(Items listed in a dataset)
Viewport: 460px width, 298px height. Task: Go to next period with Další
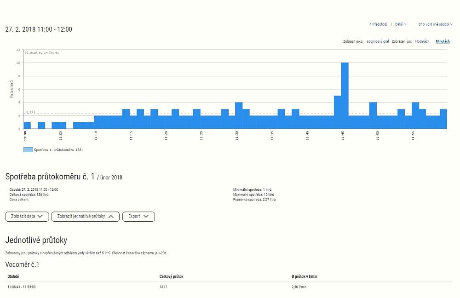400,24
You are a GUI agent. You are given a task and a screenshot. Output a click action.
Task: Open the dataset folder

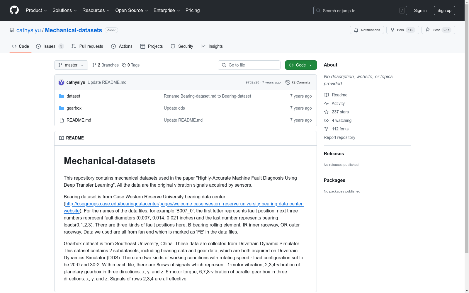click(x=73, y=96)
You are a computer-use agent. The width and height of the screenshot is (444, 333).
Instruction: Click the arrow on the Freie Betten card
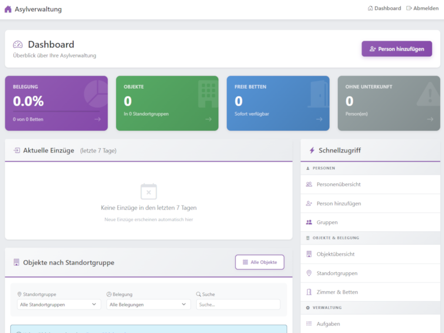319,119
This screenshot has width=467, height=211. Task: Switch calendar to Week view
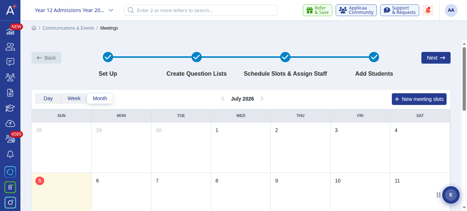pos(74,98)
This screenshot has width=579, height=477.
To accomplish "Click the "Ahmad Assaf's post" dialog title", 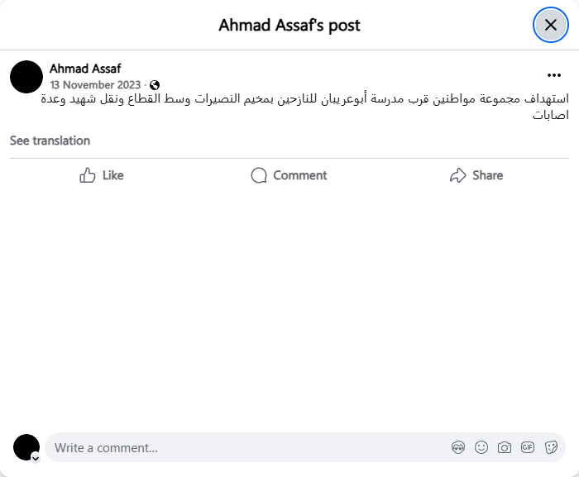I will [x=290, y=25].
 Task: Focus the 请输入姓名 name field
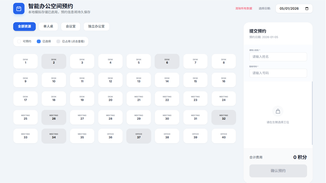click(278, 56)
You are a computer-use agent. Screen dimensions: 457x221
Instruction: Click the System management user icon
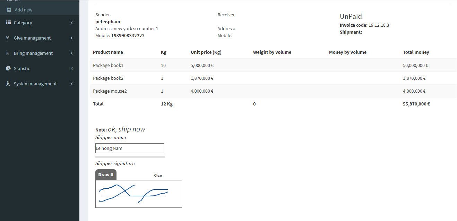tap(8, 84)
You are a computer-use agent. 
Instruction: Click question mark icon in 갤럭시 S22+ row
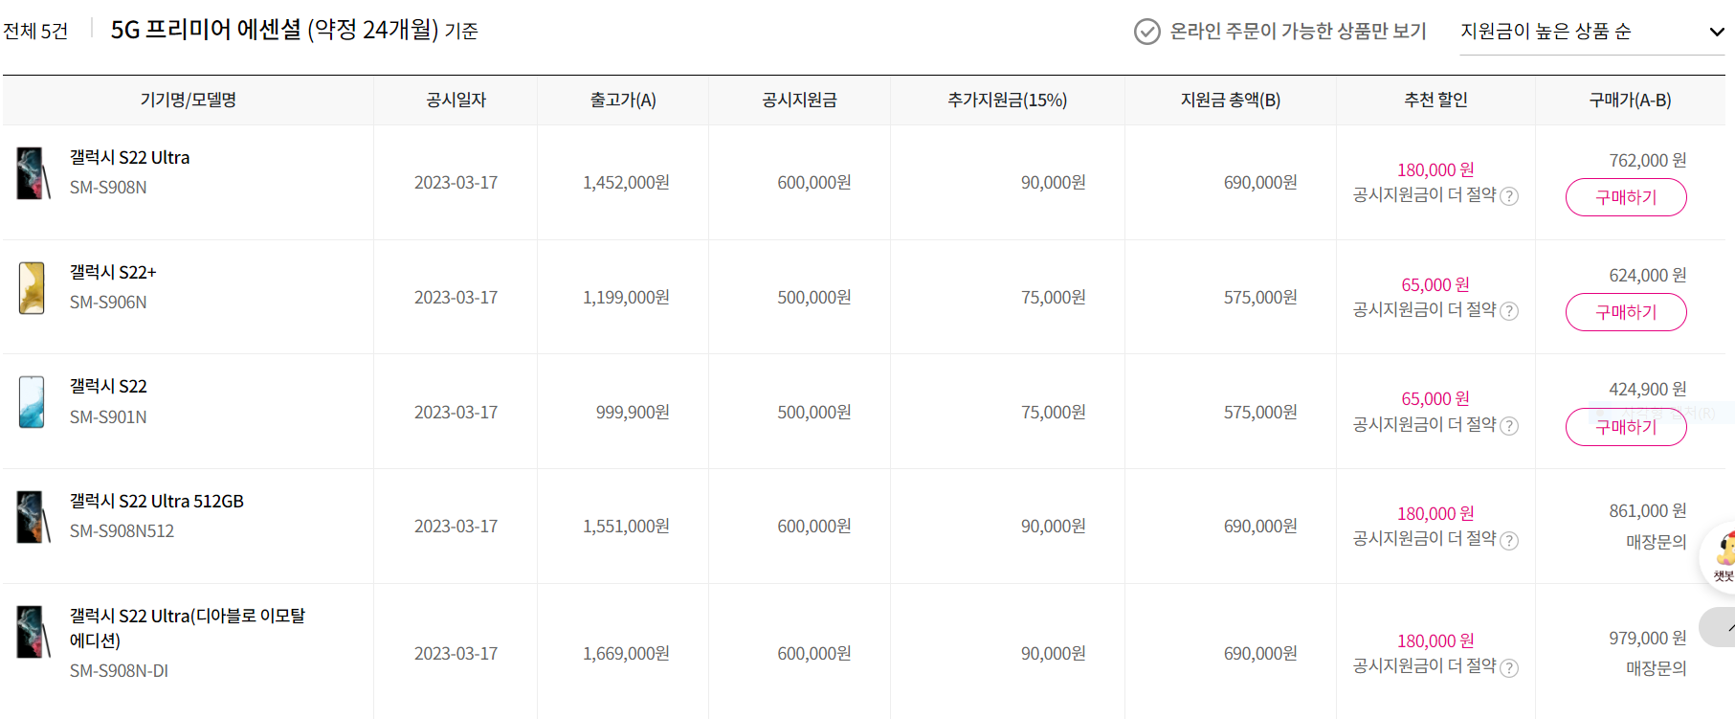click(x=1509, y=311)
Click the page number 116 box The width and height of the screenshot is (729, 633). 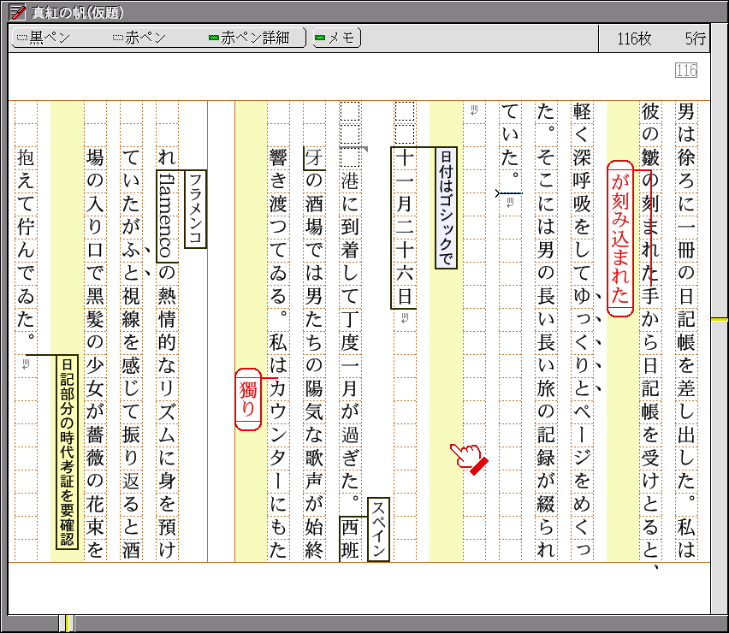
==
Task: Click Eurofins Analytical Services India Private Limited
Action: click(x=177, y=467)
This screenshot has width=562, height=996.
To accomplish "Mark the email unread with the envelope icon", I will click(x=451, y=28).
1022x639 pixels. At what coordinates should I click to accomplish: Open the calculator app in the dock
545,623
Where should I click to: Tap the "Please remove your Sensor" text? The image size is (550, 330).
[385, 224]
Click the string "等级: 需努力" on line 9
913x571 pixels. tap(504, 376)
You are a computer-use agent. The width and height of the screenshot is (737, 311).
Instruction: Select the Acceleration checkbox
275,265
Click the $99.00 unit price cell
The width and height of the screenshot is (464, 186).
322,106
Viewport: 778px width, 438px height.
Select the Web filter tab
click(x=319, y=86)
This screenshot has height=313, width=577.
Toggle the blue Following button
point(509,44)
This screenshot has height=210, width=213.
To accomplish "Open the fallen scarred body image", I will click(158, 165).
==
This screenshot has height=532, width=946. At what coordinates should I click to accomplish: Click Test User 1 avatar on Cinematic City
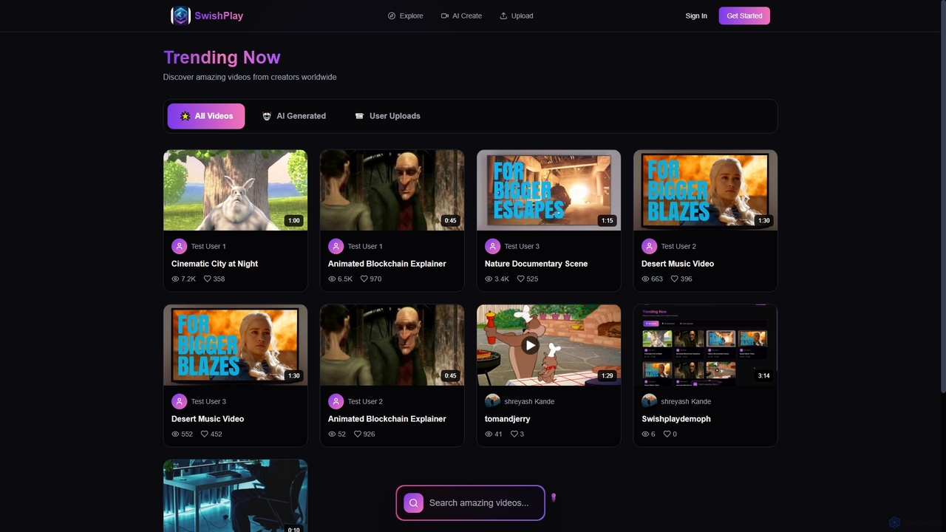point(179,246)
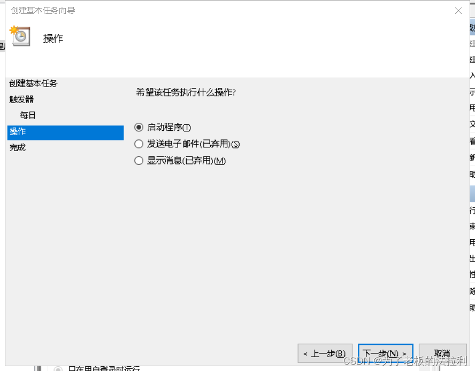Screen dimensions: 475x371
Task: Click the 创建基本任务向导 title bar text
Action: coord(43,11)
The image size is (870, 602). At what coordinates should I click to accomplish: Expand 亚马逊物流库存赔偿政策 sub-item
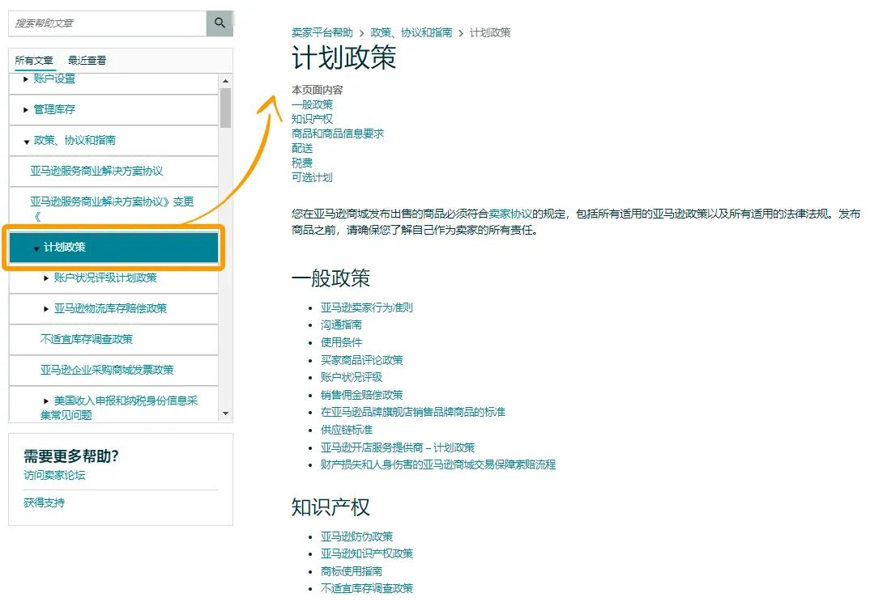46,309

| EXERCISE DETAILS |
Going through the entries above, report how many lines contain the word "agent", with no other text.

| THE COMPLETED TASK |
5